Ich erreichte den Weg, betrachtete die Spurrillen im Sand.
"Eine Kutsche, denk ich. Siebzehntes Jahrhundert."
Mein Begleiter, der weißhaarige Mann:
"Wie erkennst du das?"
"Ich las Gedichte, Biografien, alte Bücher."
"Auch das von Jesus?"
"Nein", sagte ich. Ich bestand darauf.
Ein Vogelkreischen war zu hören. Nicht weit von unserem Standpunkt.
"Welchen Monat haben wir heute?", fragte der Alte.
"April", sagte ich.
"April", wiederholte er leise.
Ich konnte sehen, wie der Schaum auf seinen Lippen Blasen warf.
Er hatte den Kopf zurückgebeugt. Seine Augen waren blaugrau.
In unverständlichen Worten, schien er ein Gebet zu formulieren.
Ich drehte dem Alten den Rücken zu und ging nach Hause.

 

hi Cannam,

auch in kryptischen seltsamen Geschichten müssen einige Dinge eingehalten werden, wie etwa der Tempus.

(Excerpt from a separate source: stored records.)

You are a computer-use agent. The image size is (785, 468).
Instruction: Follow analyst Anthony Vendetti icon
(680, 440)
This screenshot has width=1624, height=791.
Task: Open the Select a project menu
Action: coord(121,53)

Ich erreiche den Weg, betrachte die Spurrillen im Sand.
Hier jedenfalls wechselst du in die Gegenwart, obwohl der Rest des Textes in der Vergangenheit steht.
Inhaltlich nehme ich mal an, du hast das zusammengeschrieben, was du von einem tatsächlichen Traum nach dem Aufwachen noch in Erinnerung hattest. In sofern erspare ich mir auch die Mühe, einen Sinn dort hinein zu lesen. Wahrscheinlich würdest du dich dann zu Hause nur darüber totlachen, dass es tatsächlich einen Deppen gibt, der das versucht.
Eigentlich besteht der Text ja auch hauptsächlich aus zusammengeklatschten Symbolen, bei denen natürlich auch Jesus nicht fehlen darf.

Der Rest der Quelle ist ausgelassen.